Sin embargo, esas preocupaciones no deben ser analizadas en abstracto, sino dentro del contexto actual; dado que desde 1994 dejó de ser punible la denominada dosis personal, tanto el porte como el consumo mismo de marihuana son legales en nuestro país como una manifestación del derecho al libre desarrollo de la personalidad. Eso significa que los adultos pueden desplegar conductas que supongan un peligro para su propia integridad, siempre que sean conscientes de ello y no supongan una amenaza a derechos ajenos. El problema radica en que mientras la normatividad colombiana permite que un mayor de edad tenga consigo y se fume un porro, sigue castigando como delito su distribución y venta, lo que conduce a que aquellos actos solo sean lícitos en la medida en que el individuo que tiene la yerba consigo no sea sorprendido en el acto de adquirirla.

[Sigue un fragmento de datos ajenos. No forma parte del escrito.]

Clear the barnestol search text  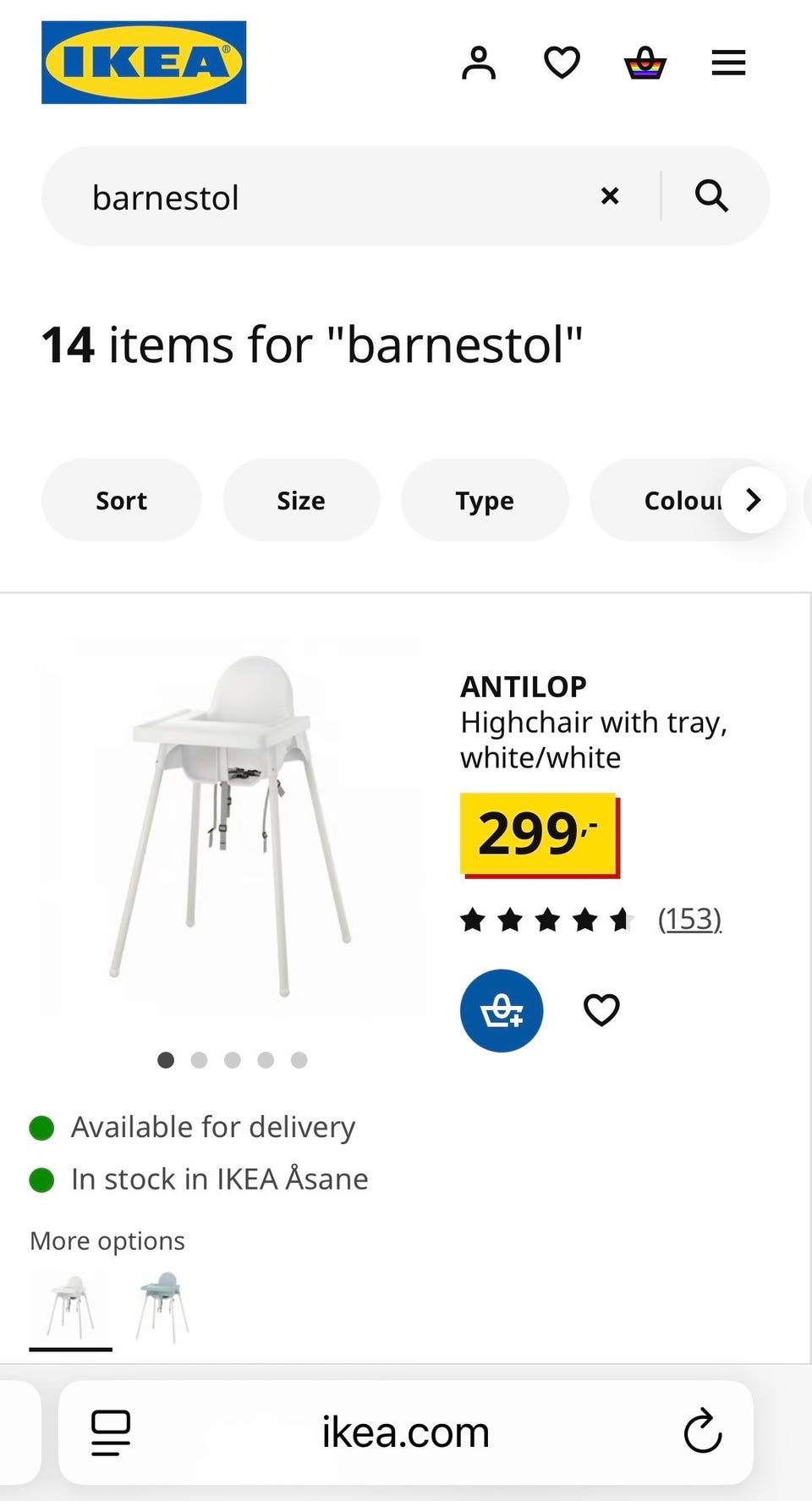point(610,196)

Para evitar ser aprehendidos al procurárselo, los usuarios del cannabis recreativo se ven obligados a comprárselo a organizaciones criminales que suelen operar en entornos poco seguros, que cobran sumas elevadas por el producto debido a las contingencias que acarrea consigo la ilegalidad, y que ni suministran información sobre la composición de la sustancia que entregan, ni responden por los daños que puedan derivarse de su eventual mala calidad. Lo absurdo de la situación es evidente: de un lado, el Estado autoriza a los adultos el uso de la marihuana porque asume que pueden valorar y asumir los riesgos que de él se derivan, pero al castigar su comercialización los obliga a enfrentar peligros mucho más graves, cuyo control no les corresponde a ellos sino a las autoridades.

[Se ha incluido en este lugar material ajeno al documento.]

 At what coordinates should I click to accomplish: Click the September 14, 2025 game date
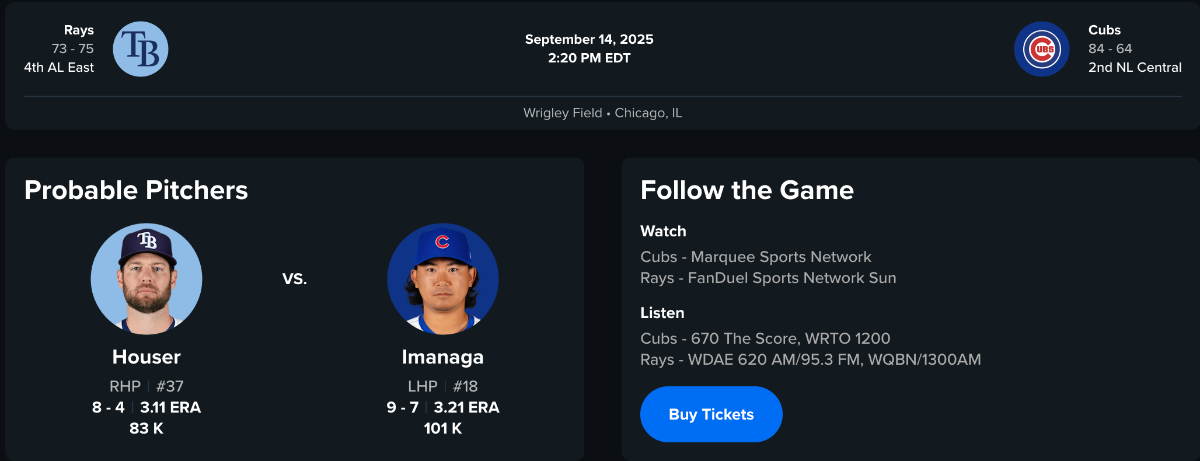(589, 40)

Si el Estado expide reglas para la producción, distribución y venta del cannabis recreativo, podrá supervisar una parte importante de su producción; quien la cultive con ese propósito ya no estará desarrollando una actividad al margen de la ley, y la calidad de la mercancía que ofrezca tendrá una vigilancia en beneficio del usuario. Los distribuidores podrán ofrecerla en establecimientos legales que en lo laboral y fiscal funcionarán como cualquier otro comercio, no tendrán que expenderla a precios elevados para compensar los albures que conlleva la ilegalidad, y los consumidores podrán conseguirla en sitios seguros con la tranquilidad de que el producto recibido no ha sido alterado mediante mezclas que puedan afectar seriamente su integridad.